Friday, July 5, 2019

France retreats from Recommendations of Savoy-Sarre Report


Vincent Noce, 'France retreats from report recommending automatic restitutions of looted African artefacts' (The Art Newspaper 5th July 2019) Suggestions from the controversial report on repatriation written last November by Bénédicte Savoy and Felwin Sarr were all-but buried at a recent conference held at the French Academy in Paris. This instead of discussing what the report had suggested focused on “wider cultural cooperation with Africa“. The Savoy-Sarr report had recommended a systematic and unconditional return of African cultural heritage and created alarm in French and European museums. The prospect that it raised of automatic restitutions to African states of all goods seized during the colonial era was hailed on one side as a welcome advance in the process of building links between nations and towards a long-overdue decolonisation, but on the other as a threat to the so-called Universal Museum notion so beloved in the western world.

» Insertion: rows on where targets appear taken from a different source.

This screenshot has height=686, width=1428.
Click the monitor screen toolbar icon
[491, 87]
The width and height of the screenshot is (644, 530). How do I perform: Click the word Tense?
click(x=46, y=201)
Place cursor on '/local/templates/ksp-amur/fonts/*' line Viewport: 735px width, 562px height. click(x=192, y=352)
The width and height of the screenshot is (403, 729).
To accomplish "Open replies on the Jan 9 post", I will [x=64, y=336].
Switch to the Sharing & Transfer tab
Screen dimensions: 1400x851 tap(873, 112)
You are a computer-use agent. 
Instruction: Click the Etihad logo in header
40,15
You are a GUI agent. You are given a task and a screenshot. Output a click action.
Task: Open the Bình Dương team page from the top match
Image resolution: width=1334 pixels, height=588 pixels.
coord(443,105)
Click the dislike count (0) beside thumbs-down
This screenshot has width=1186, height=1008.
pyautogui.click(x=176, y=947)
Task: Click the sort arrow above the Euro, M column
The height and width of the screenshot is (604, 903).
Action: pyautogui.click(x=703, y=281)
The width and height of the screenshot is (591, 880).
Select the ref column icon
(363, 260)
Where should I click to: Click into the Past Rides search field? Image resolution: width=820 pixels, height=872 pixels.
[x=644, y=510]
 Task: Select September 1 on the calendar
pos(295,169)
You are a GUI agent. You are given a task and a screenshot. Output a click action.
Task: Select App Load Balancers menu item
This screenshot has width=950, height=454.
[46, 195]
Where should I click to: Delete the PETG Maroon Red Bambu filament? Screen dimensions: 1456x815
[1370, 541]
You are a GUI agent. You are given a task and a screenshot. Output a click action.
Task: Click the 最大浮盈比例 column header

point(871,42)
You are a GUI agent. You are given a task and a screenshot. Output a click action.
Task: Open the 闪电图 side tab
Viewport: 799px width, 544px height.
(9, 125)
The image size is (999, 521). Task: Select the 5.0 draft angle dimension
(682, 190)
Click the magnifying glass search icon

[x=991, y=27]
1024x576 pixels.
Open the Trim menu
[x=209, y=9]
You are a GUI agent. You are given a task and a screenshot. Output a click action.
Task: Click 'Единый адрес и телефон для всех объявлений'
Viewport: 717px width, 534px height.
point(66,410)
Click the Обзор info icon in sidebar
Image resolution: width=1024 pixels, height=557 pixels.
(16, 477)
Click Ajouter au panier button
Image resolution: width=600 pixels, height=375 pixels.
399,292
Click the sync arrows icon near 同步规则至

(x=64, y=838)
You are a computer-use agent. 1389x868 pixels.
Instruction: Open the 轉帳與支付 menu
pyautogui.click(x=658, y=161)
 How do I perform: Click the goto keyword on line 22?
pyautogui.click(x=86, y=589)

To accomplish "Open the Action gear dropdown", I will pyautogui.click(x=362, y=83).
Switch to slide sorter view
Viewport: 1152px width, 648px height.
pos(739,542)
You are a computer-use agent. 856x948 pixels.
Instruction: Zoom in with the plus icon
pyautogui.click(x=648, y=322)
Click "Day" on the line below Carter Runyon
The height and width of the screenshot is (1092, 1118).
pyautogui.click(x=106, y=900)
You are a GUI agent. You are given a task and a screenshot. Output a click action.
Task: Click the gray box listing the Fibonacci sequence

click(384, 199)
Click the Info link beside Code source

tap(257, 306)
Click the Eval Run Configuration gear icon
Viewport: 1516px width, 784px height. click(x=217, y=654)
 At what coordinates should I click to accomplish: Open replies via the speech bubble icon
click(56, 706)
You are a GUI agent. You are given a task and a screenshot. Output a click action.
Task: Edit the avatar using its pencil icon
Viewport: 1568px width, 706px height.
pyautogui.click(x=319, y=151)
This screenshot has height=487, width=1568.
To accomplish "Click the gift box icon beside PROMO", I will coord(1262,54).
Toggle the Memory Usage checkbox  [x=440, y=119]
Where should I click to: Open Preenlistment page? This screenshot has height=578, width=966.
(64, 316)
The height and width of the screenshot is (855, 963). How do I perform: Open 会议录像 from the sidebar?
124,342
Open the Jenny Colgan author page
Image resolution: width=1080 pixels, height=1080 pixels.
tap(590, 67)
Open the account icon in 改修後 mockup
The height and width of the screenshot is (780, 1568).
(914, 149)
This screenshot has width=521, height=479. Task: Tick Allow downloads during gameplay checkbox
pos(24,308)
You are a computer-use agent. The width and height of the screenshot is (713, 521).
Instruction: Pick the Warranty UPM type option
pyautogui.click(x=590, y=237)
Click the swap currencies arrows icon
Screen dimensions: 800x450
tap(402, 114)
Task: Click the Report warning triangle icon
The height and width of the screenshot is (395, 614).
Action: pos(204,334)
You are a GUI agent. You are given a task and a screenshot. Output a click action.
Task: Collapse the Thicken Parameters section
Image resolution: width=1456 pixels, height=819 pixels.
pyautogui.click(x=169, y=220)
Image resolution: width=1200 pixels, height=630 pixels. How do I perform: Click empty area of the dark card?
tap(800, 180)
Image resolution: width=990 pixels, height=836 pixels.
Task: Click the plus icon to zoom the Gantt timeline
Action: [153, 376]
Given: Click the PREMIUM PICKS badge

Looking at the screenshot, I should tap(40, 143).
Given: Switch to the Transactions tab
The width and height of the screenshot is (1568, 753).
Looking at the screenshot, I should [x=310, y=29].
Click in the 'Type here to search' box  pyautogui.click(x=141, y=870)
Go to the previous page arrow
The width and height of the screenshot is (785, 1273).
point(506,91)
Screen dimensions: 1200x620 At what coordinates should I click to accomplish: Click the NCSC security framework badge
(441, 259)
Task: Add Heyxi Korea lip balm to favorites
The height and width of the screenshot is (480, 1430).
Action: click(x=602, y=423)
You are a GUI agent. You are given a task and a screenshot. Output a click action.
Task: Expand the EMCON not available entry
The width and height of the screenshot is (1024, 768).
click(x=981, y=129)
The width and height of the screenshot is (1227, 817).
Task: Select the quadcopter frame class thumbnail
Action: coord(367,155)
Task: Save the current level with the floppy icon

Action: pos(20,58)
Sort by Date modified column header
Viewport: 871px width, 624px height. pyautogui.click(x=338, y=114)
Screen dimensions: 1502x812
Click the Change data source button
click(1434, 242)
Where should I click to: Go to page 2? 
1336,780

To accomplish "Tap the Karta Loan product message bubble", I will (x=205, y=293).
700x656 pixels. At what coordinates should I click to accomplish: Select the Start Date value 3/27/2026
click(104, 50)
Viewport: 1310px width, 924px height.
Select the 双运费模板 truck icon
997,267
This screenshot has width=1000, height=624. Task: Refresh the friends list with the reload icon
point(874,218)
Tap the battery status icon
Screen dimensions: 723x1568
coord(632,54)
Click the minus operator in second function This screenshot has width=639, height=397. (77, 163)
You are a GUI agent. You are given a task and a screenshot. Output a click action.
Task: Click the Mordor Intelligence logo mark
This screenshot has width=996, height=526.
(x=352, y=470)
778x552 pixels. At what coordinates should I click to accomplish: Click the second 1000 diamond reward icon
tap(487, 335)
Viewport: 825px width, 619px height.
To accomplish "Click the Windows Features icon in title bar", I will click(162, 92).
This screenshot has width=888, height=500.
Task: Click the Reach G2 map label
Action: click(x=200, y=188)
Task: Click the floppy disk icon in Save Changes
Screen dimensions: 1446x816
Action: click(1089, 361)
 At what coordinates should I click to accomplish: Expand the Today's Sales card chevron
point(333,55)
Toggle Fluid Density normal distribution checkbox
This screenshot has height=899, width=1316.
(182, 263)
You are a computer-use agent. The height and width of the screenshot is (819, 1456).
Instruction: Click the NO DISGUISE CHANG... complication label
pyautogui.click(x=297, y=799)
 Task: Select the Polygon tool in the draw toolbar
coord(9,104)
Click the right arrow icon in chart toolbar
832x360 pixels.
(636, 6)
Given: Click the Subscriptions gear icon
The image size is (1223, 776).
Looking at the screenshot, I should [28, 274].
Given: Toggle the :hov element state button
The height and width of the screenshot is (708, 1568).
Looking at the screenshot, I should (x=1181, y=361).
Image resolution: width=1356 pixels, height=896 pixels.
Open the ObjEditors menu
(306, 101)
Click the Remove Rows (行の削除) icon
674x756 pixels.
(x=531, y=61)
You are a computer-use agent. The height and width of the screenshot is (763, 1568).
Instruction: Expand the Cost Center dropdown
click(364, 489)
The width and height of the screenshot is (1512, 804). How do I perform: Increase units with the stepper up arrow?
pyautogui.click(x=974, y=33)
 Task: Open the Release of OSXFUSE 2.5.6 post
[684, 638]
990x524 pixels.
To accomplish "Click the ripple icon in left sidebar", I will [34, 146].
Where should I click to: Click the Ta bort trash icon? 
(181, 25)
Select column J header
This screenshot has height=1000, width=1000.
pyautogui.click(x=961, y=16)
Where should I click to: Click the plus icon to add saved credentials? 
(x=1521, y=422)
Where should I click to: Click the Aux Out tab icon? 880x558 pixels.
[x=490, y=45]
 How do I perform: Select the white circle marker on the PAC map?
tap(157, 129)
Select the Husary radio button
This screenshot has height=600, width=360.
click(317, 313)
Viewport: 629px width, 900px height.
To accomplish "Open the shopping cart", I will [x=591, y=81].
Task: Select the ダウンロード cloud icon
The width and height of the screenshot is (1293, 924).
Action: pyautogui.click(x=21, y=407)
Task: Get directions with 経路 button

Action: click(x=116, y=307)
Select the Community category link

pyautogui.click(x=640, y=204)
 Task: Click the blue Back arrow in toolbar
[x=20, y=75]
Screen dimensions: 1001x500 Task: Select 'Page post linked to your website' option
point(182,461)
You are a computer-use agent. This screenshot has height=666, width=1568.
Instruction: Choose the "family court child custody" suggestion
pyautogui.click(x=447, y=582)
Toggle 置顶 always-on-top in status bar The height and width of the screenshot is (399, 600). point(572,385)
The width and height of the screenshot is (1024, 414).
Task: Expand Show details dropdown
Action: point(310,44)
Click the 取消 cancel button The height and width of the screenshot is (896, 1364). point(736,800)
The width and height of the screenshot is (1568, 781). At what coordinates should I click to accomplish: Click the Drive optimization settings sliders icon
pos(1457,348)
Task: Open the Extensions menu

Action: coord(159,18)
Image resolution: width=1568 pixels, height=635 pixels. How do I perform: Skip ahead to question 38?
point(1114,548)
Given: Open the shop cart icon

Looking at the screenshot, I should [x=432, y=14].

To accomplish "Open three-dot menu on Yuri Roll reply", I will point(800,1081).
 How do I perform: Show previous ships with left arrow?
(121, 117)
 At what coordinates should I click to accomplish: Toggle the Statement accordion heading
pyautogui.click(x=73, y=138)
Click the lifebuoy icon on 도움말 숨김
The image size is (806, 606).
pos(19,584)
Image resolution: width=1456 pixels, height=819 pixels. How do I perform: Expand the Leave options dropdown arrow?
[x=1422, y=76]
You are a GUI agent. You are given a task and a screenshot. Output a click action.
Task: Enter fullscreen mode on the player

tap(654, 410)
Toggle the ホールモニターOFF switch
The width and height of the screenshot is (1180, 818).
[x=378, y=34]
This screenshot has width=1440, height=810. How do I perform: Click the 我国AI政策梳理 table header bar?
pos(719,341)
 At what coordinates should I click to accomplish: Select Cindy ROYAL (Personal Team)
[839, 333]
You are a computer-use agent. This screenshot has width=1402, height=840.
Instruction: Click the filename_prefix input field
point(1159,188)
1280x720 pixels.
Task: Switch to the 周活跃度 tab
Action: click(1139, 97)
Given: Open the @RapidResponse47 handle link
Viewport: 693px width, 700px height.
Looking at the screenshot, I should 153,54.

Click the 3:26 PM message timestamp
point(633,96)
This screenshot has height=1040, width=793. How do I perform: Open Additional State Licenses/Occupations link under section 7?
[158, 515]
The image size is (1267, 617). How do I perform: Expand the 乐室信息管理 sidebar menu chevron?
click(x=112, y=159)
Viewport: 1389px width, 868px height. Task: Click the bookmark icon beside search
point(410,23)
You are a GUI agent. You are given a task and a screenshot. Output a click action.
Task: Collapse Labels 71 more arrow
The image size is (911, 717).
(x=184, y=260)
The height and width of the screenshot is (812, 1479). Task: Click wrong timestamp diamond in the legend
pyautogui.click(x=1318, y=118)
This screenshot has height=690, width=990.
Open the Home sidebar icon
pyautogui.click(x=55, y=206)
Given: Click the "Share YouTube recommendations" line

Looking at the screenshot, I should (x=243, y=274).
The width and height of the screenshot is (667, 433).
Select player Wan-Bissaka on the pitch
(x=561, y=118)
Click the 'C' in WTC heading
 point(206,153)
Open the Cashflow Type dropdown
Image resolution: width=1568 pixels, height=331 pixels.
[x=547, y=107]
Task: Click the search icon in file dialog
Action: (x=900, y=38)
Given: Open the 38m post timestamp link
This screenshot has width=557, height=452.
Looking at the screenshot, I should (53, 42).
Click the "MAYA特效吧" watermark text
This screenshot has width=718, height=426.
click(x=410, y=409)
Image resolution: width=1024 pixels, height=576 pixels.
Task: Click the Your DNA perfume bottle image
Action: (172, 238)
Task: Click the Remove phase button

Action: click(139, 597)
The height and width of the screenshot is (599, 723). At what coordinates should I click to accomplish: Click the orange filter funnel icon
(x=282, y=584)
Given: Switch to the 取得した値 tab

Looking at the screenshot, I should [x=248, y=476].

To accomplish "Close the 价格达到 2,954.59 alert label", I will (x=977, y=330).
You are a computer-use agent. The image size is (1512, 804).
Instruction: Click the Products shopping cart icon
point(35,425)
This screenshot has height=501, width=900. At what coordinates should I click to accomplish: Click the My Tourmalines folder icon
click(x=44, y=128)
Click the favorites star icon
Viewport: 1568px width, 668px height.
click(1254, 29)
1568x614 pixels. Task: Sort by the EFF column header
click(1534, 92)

In his opening speech at the symposium on Thursday, the French culture minister Franck Riester only pledged that "France will examine all requests presented by African nations" but asked them not to "focus on the sole issue of restitution."[...] The conference was attended by some 200 archaeologists, anthropologists, art historians, curators and representatives of ministries of culture from Europe and Africa. Despite being invited to address the meeting by the minister, Savoy and Sarr failed to show. They were not available for immediate comment.